▶ _Passage shown_:

Fact check: NHS appointments rise hailed by government is smaller than last year
New data obtained by Full Fact reveals that a 3.6 million rise in the number of hospital appointments – celebrated by the government as a 'massive increase' – is actually smaller than the increase achieved the year before.
Previously unpublished NHS data going back to 2018, released to us under the Freedom of Information Act, shows that the specific appointments that were the focus of Labour's pledge to deliver additional activity had already been increasing for several years. The rise hailed by Labour is actually less than in the equivalent period in 2023/24, and broadly similar to the one in 2022/23.
We've been investigating Labour's 2024 election campaign pledge to deliver 'an extra two million appointments' for our Government Tracker. But it wasn't clear until months after the party came into government what kinds of appointments were being counted, or what kind of baseline 'extra' was being measured against.
We asked the government many times exactly how it would measure the pledge, but it repeatedly failed to explain how it was defined.
As we wrote before the election, two million more appointments 'would be quite a small rise', when put in the context of all hospital activity.
Answers at last
When NHS England finally published the data behind the pledge in February, we found that the government was measuring its performance by counting just certain types of hospital operation, test or appointment.
But there was no published history of this data which would allow us to compare the recent rise with previous years – and as far as we can tell, there still isn't. (While NHS England publishes a wide range of data, this doesn't seem to include historical figures on the specific set of operations, scans and appointments that the government said was the focus of its pledge.)

▶ _To do_:
Answer these from the fact check on NHS appointments above:
(a) How large was the rise in hospital appointments that the government called a 'massive increase'?
(b) How many extra appointments did Labour's 2024 election campaign pledge promise?
(c) In which month did NHS England publish the data behind the pledge?

▶ _Exercise data_:
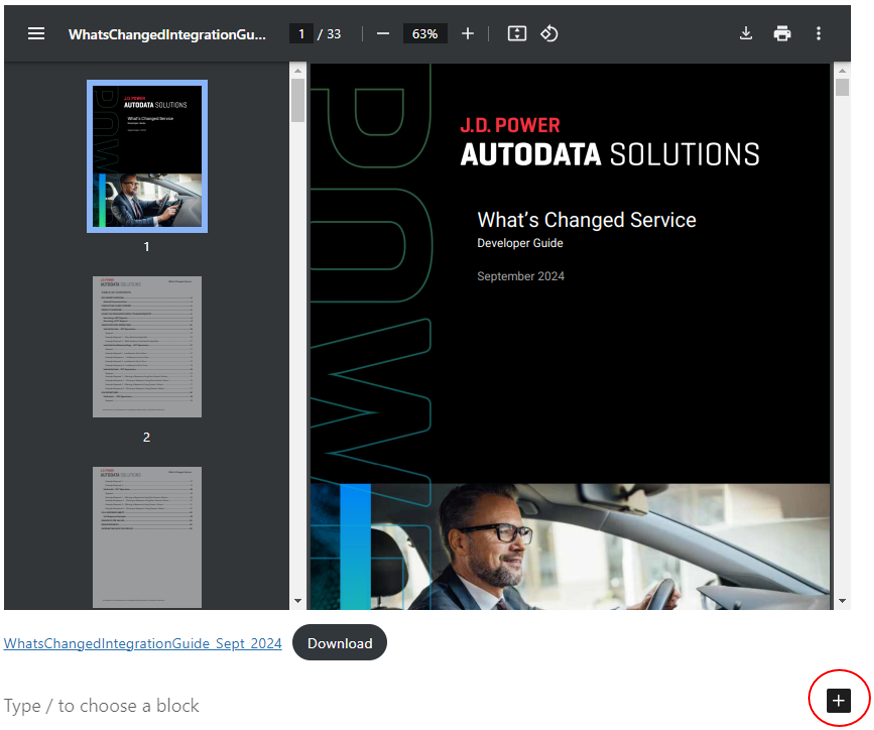Screen dimensions: 874x730
Task: Click the 63% zoom level field
Action: point(425,34)
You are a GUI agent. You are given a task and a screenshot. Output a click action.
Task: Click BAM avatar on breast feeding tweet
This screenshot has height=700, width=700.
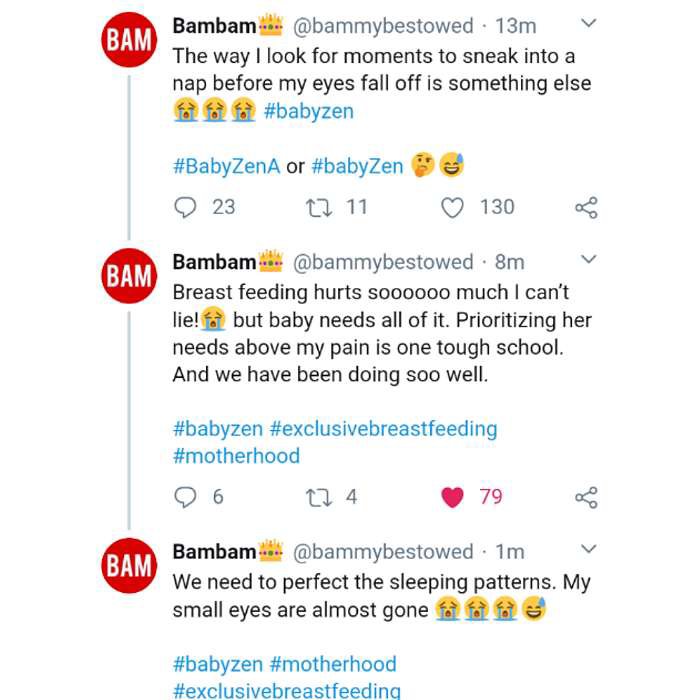coord(128,276)
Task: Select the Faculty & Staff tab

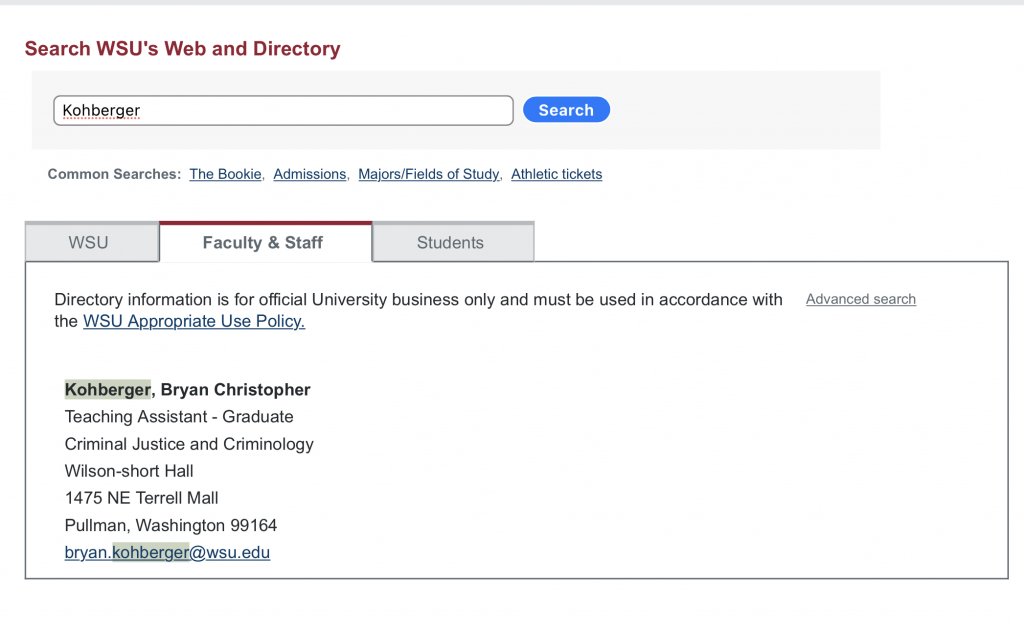Action: 263,243

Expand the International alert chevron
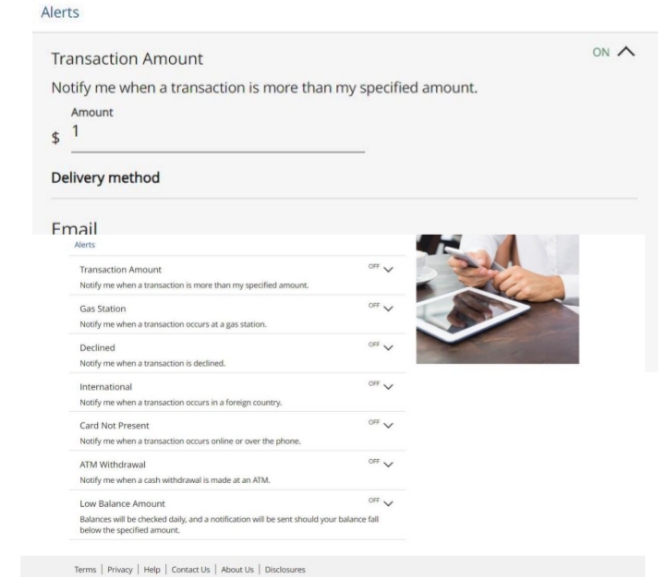pyautogui.click(x=388, y=386)
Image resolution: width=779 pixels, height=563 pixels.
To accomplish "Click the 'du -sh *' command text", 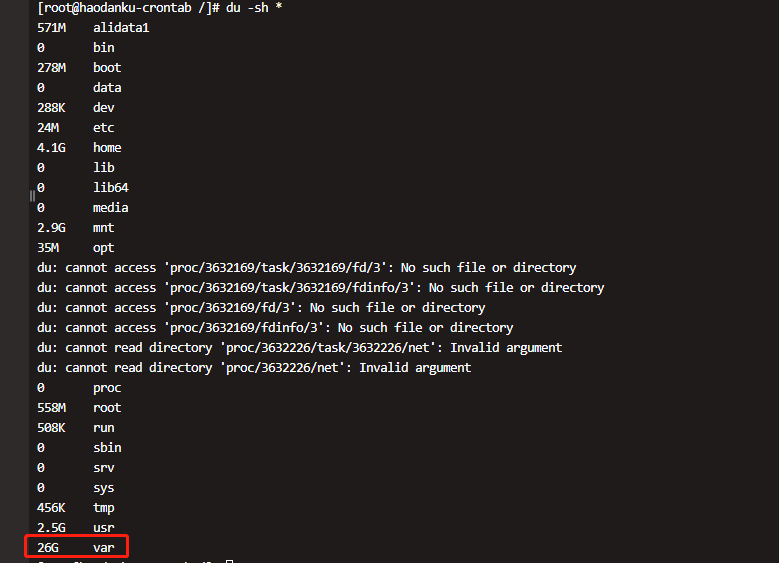I will coord(254,8).
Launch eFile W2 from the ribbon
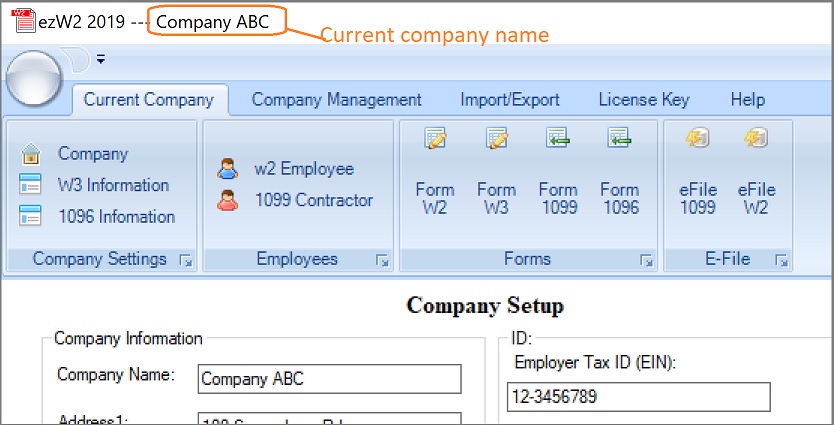The height and width of the screenshot is (425, 834). pyautogui.click(x=757, y=140)
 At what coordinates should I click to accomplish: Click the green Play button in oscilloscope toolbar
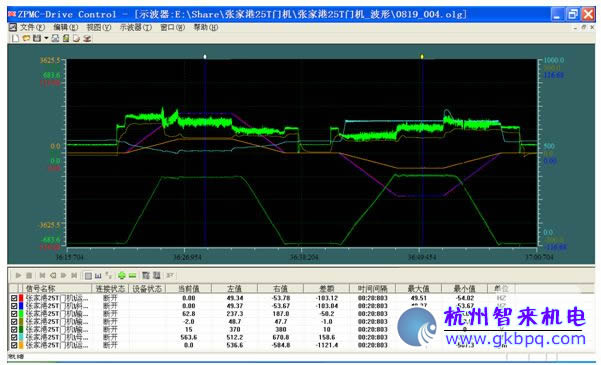click(18, 275)

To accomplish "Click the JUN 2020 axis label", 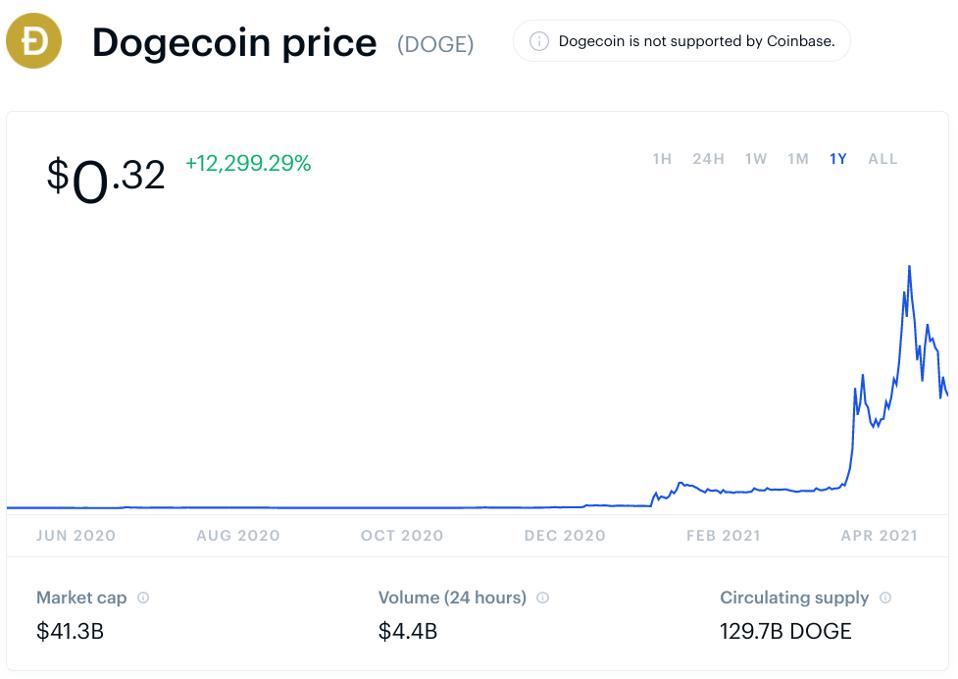I will pos(76,536).
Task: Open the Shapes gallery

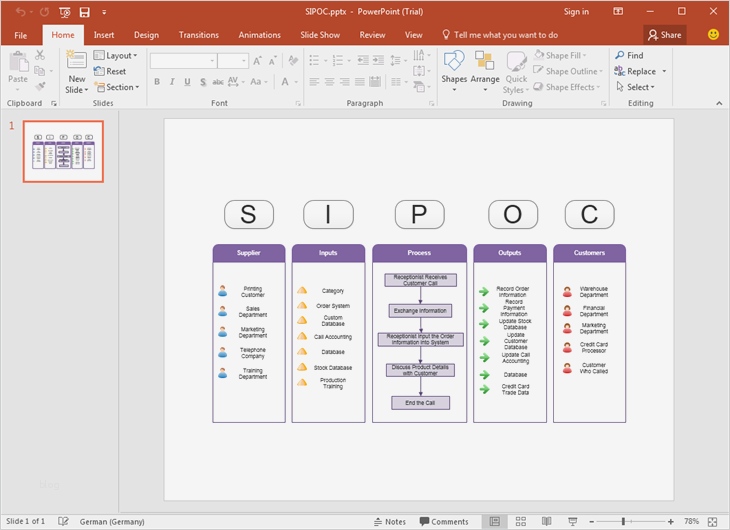Action: click(454, 62)
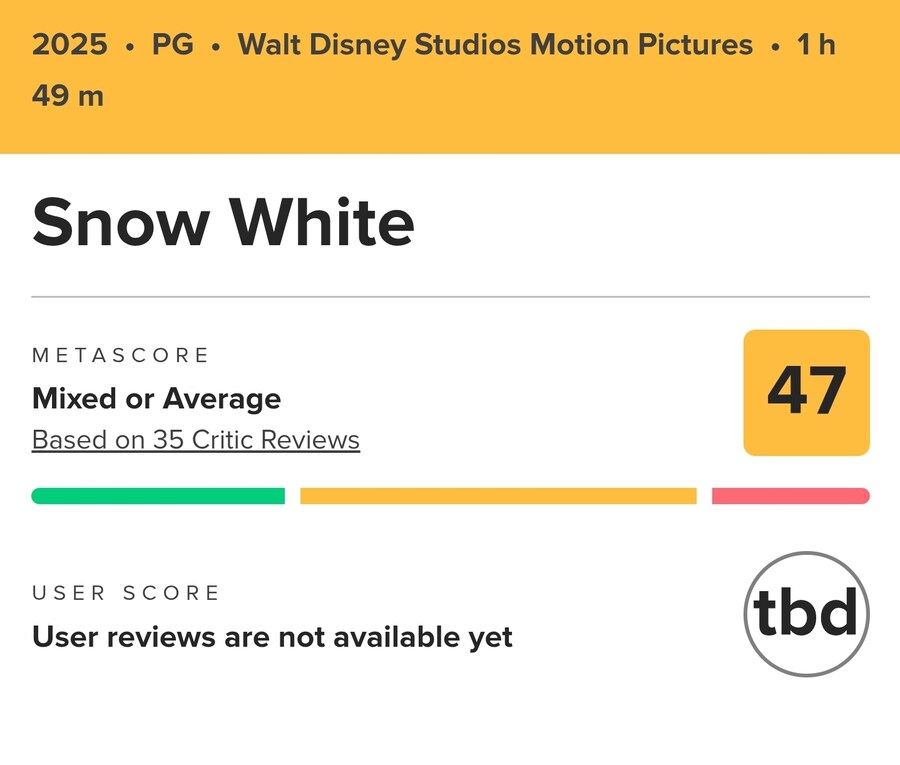Click the METASCORE section label
The width and height of the screenshot is (900, 765).
[121, 355]
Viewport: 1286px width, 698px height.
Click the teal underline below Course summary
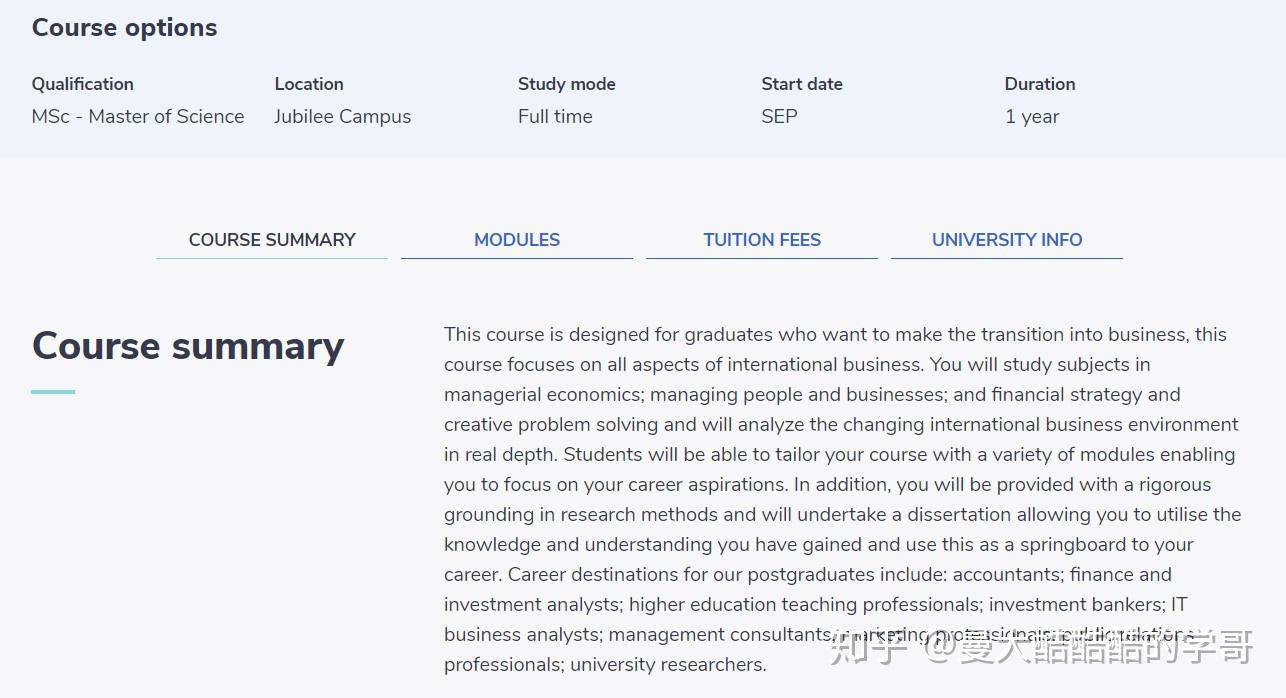[x=53, y=392]
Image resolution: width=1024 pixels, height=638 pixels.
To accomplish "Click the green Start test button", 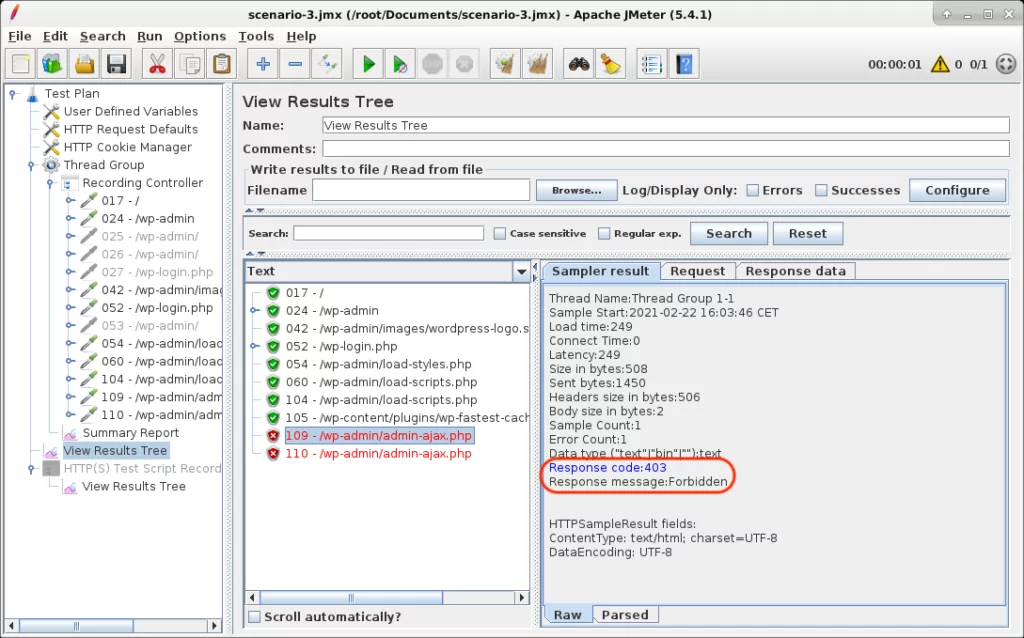I will pyautogui.click(x=369, y=65).
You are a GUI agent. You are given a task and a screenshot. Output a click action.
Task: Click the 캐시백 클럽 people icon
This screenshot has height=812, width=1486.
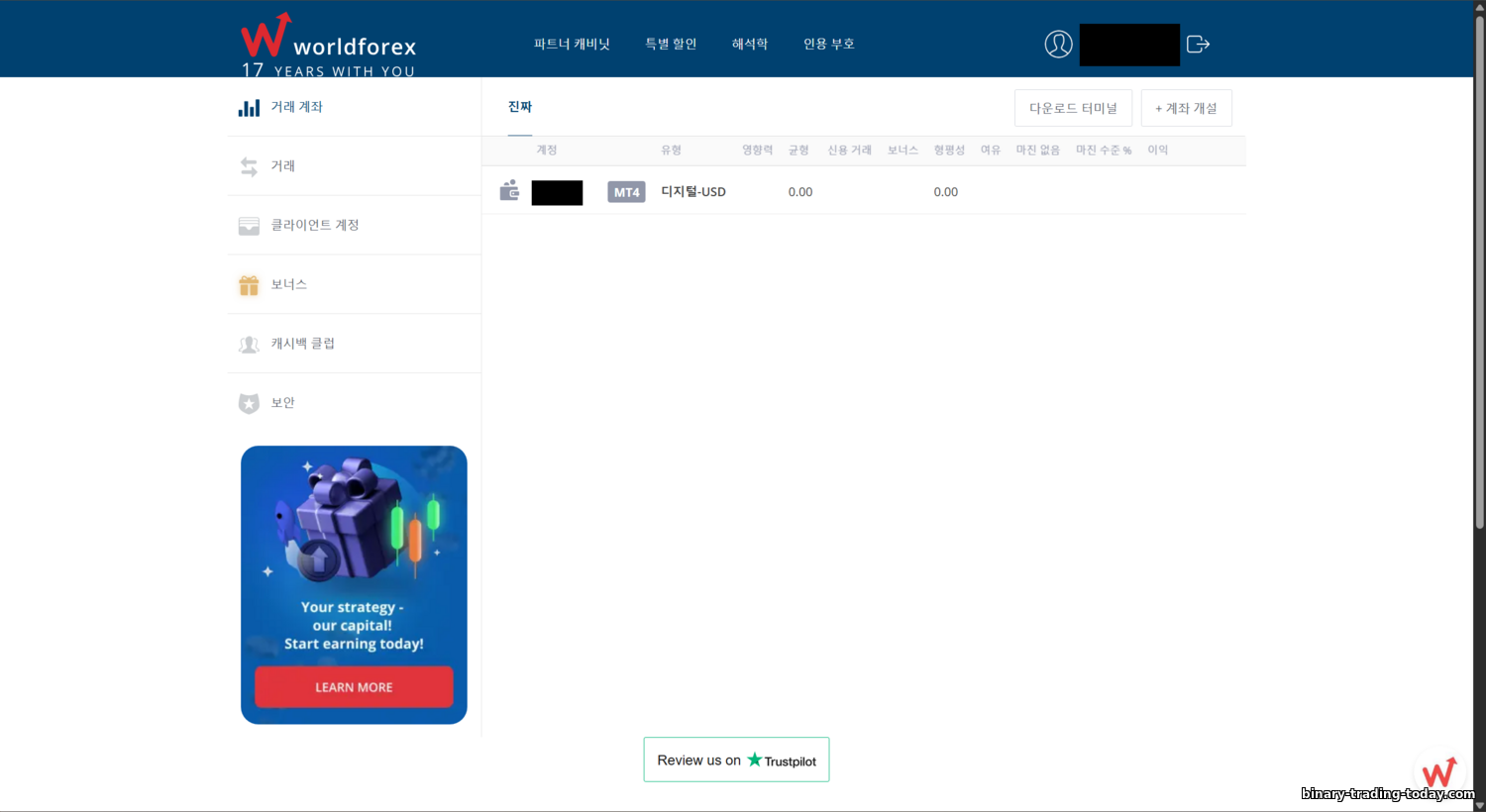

▶ _Written answer_:
(a) 3.6 million
(b) Two million
(c) February